AGRAVADO II: ADEMAR PAES DE ALMEIDA E OUTRO

RELATORA: DESª IVANISE MARIA TRATZ MARTINS

AGRAVO DE INSTRUMENTO – EMBARGOS DETERCEIRO – RECURSO CONTRA DECISÃO QUE INDEFERIU O PEDIDO LIMINAR DE REINTEGRAÇÃO DE POSSE – AUSÊNCIA DOS REQUISITOS LEGAIS AUTORIZADORES DA MEDIDA – AGRAVANTE QUE É MERO DETENTOR DO IMÓVEL – ATA NOTARIAL ATESTANDO OS FATOS – DOCUMENTO DOTADO DE FÉ-PÚBLICA – AGRAVO DE INSTRUMENTO NÃO PROVIDO.

VISTOS, relatados e discutidos estes autos de Agravo de Instrumento nº 740.051-3, de Curitiba – 21ª Vara Cível, em que são Agravantes JOÃO TADEU GOMES E OUTRO, Agravado I EDIVEL COMÉRCIO DE VEÍCULOS LTDA e Agravado II ADEMAR PAES DE ALMEIDA E OUTRO.

I – RELATÓRIO

Trata-se de agravo de instrumento interposto por JOÃO TADEU GOMES E OUTRO em face de EDIVEL COMÉRCIO DE VEÍCULOS LTDA e ADEMAR PAES DE ALMEIDA E OUTRO, impugnando a decisão de fls. 18-72/TJ que, em ação de embargos de terceiros indeferiu o pleito de reintegração de posse.

Inconformados, alegam os Agravantes que detém a posse justa, mansa e pacífica do imóvel a mais de 15 anos; que foram conduzidos ao imóvel por intermédio do Sr. Jorge Luiz Pereira, proprietário do bem; que foram de lá retirados tendo em vista decisão de reintegração de posse proferida na Ação de Execução de Obrigação de Fazer.

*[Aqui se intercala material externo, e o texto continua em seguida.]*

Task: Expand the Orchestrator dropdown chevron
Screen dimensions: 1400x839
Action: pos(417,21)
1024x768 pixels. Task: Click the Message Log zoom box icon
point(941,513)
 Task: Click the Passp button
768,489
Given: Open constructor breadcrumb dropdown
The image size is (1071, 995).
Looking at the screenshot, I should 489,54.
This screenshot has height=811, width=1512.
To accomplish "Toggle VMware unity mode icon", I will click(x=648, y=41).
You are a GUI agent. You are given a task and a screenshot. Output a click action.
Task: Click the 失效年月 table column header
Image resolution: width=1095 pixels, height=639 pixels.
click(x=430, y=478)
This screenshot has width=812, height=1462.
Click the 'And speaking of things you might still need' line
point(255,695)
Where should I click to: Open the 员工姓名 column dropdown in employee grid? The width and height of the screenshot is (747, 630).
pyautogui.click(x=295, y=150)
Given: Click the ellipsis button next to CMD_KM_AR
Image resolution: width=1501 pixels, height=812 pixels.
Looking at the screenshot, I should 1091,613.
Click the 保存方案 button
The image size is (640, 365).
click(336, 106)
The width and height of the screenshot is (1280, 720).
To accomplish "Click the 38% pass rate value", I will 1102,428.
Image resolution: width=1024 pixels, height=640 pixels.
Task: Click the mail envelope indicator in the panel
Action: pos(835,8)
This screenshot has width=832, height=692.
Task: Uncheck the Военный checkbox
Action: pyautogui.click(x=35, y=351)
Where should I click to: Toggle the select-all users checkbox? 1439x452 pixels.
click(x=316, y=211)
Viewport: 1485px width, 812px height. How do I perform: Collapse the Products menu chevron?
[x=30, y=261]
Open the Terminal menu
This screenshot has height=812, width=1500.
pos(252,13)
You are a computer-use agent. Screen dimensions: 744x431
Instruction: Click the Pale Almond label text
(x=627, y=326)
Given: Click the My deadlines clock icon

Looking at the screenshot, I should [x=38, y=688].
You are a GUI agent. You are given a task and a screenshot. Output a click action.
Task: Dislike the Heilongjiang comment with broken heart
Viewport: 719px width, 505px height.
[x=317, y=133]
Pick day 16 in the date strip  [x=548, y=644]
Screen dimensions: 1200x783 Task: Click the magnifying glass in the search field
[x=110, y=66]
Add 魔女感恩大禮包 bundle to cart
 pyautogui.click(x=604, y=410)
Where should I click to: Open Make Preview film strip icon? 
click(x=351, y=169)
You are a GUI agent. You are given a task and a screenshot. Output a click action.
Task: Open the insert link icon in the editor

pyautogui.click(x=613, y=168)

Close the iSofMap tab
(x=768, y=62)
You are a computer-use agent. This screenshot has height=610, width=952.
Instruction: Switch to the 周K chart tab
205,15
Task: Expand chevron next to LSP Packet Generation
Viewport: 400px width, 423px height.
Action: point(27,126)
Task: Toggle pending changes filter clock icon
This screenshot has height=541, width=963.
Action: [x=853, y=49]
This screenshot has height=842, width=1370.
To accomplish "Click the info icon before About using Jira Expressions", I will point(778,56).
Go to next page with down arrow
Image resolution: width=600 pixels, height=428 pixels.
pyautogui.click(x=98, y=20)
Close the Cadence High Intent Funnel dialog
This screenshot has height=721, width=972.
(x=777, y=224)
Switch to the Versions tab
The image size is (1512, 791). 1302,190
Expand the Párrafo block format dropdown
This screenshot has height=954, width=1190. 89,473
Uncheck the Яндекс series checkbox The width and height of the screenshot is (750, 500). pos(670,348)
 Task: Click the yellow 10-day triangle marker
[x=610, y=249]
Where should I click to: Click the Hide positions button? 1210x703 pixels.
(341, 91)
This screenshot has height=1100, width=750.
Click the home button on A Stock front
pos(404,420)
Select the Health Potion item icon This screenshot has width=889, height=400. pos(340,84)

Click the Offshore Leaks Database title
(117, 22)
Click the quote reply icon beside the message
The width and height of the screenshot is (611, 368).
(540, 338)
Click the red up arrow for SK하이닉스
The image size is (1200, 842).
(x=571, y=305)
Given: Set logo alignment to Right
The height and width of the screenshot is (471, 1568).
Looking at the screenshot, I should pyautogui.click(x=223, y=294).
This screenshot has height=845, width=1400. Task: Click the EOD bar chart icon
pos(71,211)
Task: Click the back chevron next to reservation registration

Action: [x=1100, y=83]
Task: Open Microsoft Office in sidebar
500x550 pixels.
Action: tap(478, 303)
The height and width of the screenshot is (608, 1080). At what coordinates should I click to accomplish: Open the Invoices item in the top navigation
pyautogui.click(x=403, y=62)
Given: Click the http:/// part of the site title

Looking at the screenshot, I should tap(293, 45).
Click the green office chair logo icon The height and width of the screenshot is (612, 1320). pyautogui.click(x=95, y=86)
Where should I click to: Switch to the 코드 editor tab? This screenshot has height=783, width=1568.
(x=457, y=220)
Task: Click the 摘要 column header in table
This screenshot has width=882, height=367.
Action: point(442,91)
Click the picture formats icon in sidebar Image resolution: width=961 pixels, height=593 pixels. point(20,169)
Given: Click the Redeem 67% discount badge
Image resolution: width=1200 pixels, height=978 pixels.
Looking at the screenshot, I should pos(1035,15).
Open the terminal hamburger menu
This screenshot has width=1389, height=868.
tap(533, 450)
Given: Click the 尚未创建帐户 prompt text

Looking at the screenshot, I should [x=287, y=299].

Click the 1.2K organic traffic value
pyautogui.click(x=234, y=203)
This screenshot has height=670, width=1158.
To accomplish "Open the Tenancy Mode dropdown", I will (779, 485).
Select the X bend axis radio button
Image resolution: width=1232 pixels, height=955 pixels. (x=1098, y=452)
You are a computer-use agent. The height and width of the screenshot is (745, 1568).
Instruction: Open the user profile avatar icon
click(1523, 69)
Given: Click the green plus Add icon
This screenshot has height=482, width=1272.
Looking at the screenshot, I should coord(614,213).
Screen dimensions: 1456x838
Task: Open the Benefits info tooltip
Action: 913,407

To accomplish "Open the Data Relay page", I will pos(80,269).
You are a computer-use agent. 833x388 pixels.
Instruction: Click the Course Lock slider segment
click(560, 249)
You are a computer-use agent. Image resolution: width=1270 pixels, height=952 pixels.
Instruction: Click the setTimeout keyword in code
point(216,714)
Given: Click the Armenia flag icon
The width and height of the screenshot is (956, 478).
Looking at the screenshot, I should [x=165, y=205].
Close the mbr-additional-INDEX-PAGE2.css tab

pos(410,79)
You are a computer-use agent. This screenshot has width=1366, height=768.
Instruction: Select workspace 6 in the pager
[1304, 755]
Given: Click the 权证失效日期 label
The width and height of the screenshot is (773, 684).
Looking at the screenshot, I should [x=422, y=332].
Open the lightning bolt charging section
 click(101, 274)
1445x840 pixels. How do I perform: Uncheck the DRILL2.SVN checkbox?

Alegam que interpuseram na Comarca de Campo Largo Ação de Usucapião para adquirir a propriedade do bem e que não tinham ciência da existência de ação cível em trâmite perante a 21ª Vara Cível de Curitiba.

Aduzem ainda que caso a reintegração de posse não seja deferida terão o seu sustento e sua residência prejudicados, em afronta aos princípios constitucionais da dignidade da pessoa humana e do direito à vida.

Às fls. 936-939/TJ foi parcialmente indeferida a liminar pleiteada.

A Juíza de primeiro grau informou (fls. 944/TJ) que os Agravantes cumpriram com o disposto no art. 526, do Código de Processo Civil e manteve a decisão agravada por seus próprios fundamentos.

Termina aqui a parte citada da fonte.